La cuestión social a la que hago alusión, amerita comprenderla en el contexto de una provincia que ha diseminado a gran parte de sus hijos por la geografía nacional. La migración santeña, como parte de la rica y variada cultural orejana, ha fomentado en otros lares el culto a la Virgen y Mártir Gallega. Y no se trata únicamente que la efigie religiosa aparezca por otras latitudes nacionales; acontece que también se denomina Santa Librada al quisco de la esquina, a la barriada, da nombre al trasporte colectivo, con ella también se bautiza a una asociación y hasta salas de bailes y cantinas hacen gala del apelativo religioso.
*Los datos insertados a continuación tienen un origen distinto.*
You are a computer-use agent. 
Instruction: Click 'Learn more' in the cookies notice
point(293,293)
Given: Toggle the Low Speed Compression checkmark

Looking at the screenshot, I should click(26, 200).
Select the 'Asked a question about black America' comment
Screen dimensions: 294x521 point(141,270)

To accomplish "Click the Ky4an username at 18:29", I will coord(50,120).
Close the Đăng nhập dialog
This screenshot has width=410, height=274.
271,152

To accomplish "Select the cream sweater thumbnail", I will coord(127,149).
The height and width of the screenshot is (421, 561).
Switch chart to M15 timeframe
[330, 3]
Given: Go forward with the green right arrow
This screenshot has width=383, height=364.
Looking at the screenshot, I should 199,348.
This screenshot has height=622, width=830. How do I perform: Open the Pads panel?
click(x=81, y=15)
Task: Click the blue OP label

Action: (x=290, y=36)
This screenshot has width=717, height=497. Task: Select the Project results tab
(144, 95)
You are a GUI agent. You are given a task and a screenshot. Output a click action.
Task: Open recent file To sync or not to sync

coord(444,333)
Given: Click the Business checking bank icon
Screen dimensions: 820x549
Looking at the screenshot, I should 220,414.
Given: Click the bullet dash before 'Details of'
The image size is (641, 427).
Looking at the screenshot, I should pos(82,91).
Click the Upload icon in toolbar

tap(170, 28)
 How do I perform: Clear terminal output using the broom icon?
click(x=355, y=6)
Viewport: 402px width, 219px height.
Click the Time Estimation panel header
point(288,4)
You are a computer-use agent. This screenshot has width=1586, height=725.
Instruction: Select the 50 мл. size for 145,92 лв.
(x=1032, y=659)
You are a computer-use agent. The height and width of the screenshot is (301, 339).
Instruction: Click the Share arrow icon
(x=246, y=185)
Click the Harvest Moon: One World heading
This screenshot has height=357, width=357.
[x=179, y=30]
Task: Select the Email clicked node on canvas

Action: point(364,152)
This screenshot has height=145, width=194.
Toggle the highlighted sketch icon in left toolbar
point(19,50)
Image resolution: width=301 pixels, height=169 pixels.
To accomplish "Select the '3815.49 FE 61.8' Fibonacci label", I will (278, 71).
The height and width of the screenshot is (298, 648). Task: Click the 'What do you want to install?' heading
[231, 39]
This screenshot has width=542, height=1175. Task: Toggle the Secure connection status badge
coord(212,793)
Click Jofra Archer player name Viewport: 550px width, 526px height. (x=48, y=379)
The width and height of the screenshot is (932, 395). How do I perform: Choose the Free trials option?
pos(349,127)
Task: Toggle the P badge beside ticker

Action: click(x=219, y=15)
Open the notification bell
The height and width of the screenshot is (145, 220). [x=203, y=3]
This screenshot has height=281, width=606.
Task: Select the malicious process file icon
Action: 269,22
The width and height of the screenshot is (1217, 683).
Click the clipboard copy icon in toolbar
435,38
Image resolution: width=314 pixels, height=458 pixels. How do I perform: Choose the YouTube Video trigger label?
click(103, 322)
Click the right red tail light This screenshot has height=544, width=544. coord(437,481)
Por las razones expuestas, acudir a Las Tablas el 20 de julio es casi un imperativo moral para el santeño que emigró, especialmente si es nativo de la capital provincial. Todavía más significativo si arriba con anticipación y puede asistir a la imponente procesión que se celebra en la víspera del “día más grande de Las Tablas”. En la fecha se invierte la diáspora santeña, porque desde su altar La Moñona parece llamar a sus hijos. No importa en qué punto de la geografía se encuentre, el santeño siente la evocación del terruño en la figura maternal de La Patrona. Ella trae a su memoria las reminiscencias de infancia, el recuerdo a veces doloroso del pueblo que dejó olvidado e incluso de los cerros que reclaman desde su soledad la presencia del amigo ausente. De allí se desprende que la fiesta de Santa Librada sea una mezcla de congoja y de sana alegría. Precisamente este ambivalente estado anímico explica el gozo con que los residentes santeños reciben a los parientes que dejaron la provincia y que para la festividad retornan a su tierra. Hay la alegría del reencuentro, angustia interior por lo transitorio de la visita, así como un soterrado deseo de que la fiesta nunca termine. Todo bajo el auspicio y el halo protector de Santa Librada.

¡Qué aporte tan trascendental el de la Doncella Tableña! Así como el santeño se congrega en torno a La Patrona Tableña para rendirle pleitesía, en la misma proporción ésta unifica al núcleo familiar que durante el resto del año se encuentra disperso. Entonces se repite lo que ya aconteció en Grecia, Roma, Egipto y la vieja Mesopotamia, a saber, que inevitablemente los festejos religiosos terminan por transmutarse en fiesta de calle. Lo profano y lo sacro se abrazan bajo el palio de la Virgen y renacen con otro rostro en el quehacer cultural del hombre del Canajagua. Esa nueva y renovada faz sociológica está en los toldos, en la Plaza de Toros de Praga, en el mercadeo de banderolas y efigies, así como en las fondas que pululan por las calles atestadas de parroquianos. Ni más ni menos que el mismo público que respalda el Festival de La Pollera y que luego de la procesión se divierte, hasta altas horas de la madrugada, al son de la música de acordeones. Maravilloso sincretismo sacro-profano que aporta a la nación otro ingrediente de la panameñidad.

En fin, aquí dejo plasmadas algunas de mis cogitaciones esa tarde del sábado 15 de julio, mientras estuve sentado en las bancas de la iglesia tableña. Luego salí del templo fortalecido, caminé con mi hijo por el Parque Porras y ambos, en silencio, dimos gracias a La Moñona por este legado cultural que nunca morirá. Ese día el azul y rojo flameaba en algunos balcones, como si la brisa se regocijara gritando a los cuatro vientos el santeñismo de Santa Librada.